ARYA
Rickon was getting worse and worse with every hour that passed. He never whined, and he certainly never wept. Indeed, he never gave any sign that he was in any pain at all, but she knew, sure as sunrise. She knew, too, that they could not continue to delude themselves forever. Sooner or later, something would happen. And though neither of them knew what it was, they both had a pretty good idea.
Maybe Gendry did too. He walked in front, using his sword as a scythe to chop apart the dense vegetation where it o'ersprawled the path through the marshland. Branches of thorn and bramble fell by the wayside in his wake. Only sparingly did he glance back to speak with them, and even then it was only guttural. There was nothing to be said.
They had walked for the better part of five days, through the muddy wilds of the Neck. Stringy weeds overgrew the path on both sides, and here and there were dead flowers with broken necks, and lilies swimming in scum. In places the path vanished completely, and they had to spend hours finding where it resurfaced from the darkness. They always walked in this formation, with Gendry in front, always guarded, swinging his sword to clear the way; Arya second, ironically the beating heart of the column, calling words of encouragement that sounded strange and foreign to her ears. And Rickon lagging behind, limping in places, his face screwed up with pain, but still going, always going.
They walked, and they walked, and they walked. Sometimes, in those long silent times when no one spoke, the trees spoke to her, in place of human voices. They never said much: their knowledge of man's tongue was limited to Arya and north and a few other words, but it was the voice, not what it said, that intrigued her. The voice was not lonesome, but a choir of a thousand other voices, all merging together as one as they spoke. But there was one that spoke maybe a second before the other echoes, and she was sure she knew it. Sometimes she still thought it was Bran, only Bran was dead, so that was surely her imagination. But someone else… someone like Bran… someone from her past, who she had left behind somewhere and had forgotten. Yet whoever they were, they had not forgotten her.
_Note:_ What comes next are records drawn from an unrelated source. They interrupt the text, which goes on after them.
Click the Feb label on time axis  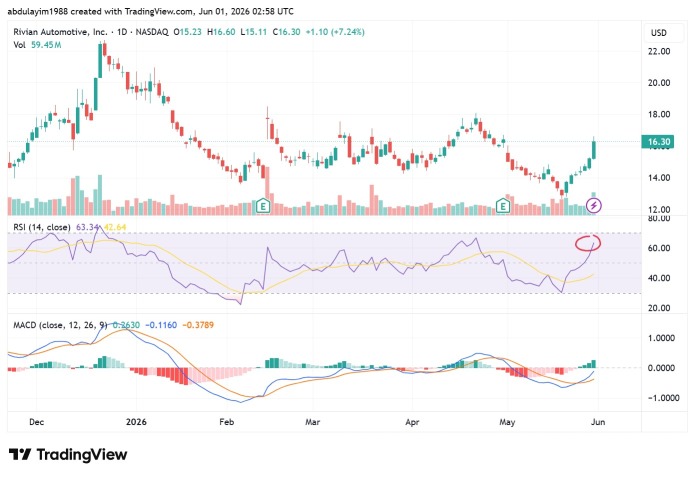pos(226,422)
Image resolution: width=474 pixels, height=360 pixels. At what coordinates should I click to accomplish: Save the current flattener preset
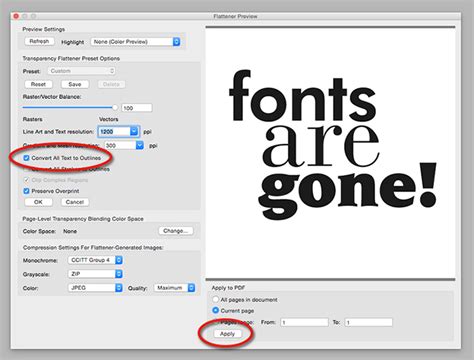75,84
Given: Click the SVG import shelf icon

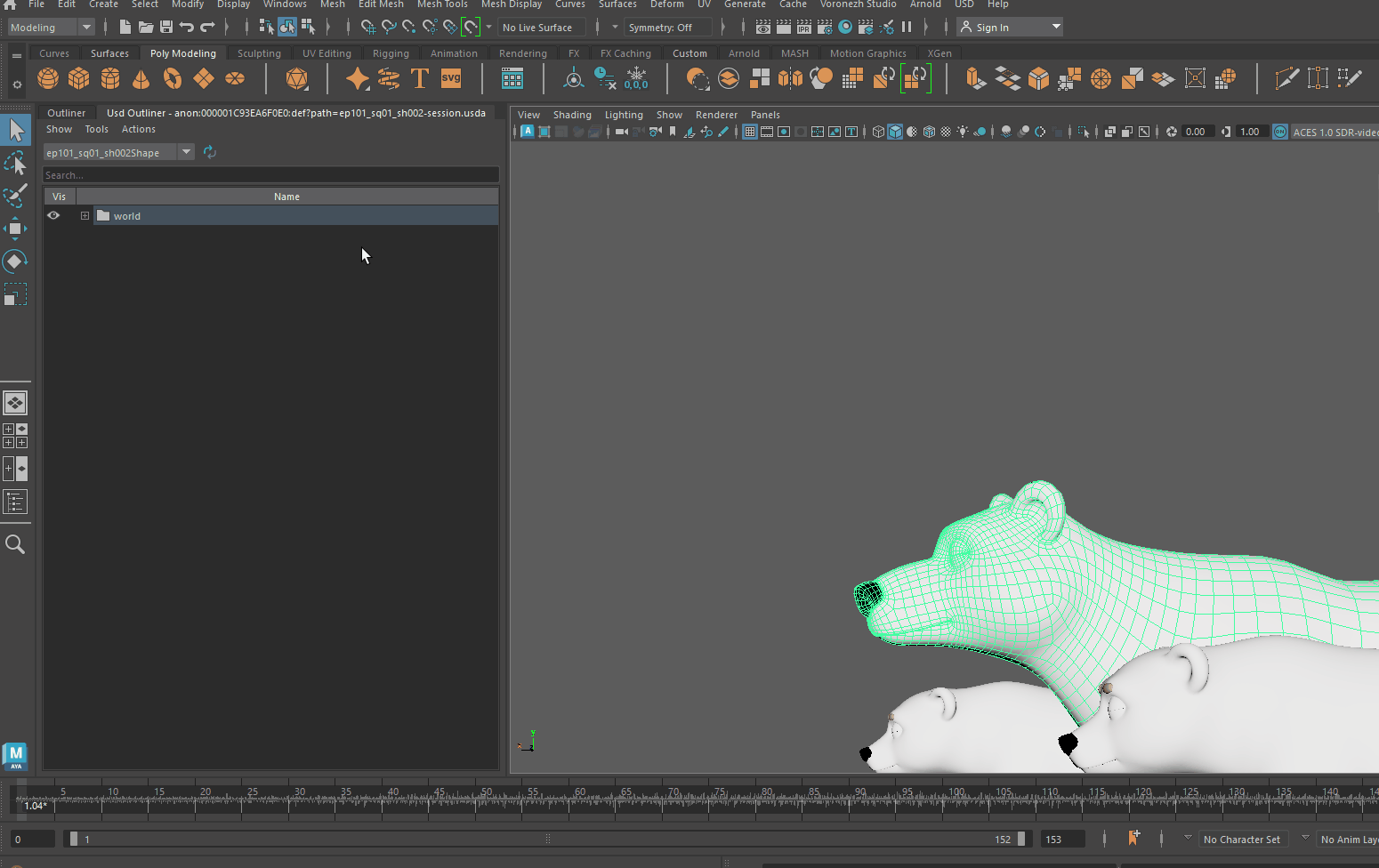Looking at the screenshot, I should [451, 79].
Come nightfall, they would stop in some clearing, and settle down beside a mean campfire. Gendry would then leave to hunt, and Arya would stay with Rickon. Even alone as siblings, they did not talk much. Rickon was too weak. On the first night he had collapsed entirely, just fallen down slack and dead, his face pale and sweaty, his eyes rolled back into his head. At first she feared the worst, but then they brought him round. Eventually, between his weak coughing, she coaxed from him the fact that the wights had slashed him. The wound went across his belly, leaving deep scratches that were by then damp with blood. She had torn strips from her clothing and bound them up as best she could, but they had no ointments or poultices to keep the blood off. All they could do was wash the wound out with what little fresh water they were able to collect from the rain. But even then… hours had passed between their escape from the Seagard beach and their decision to rest. Long enough, Arya feared, for some sort of infection to set in, even if they could not see it.
At first, Rickon had seemed to recover, after a good night's sleep with she and Gendry watching over him. But then on the second day he fell down again. It was not for long, but it was enough to worry her. And after that, he did not improve. Instead he continued sickly, weak, just barely hanging on.
She knew that if they did not reach Moat Cailin soon, he would only worsen.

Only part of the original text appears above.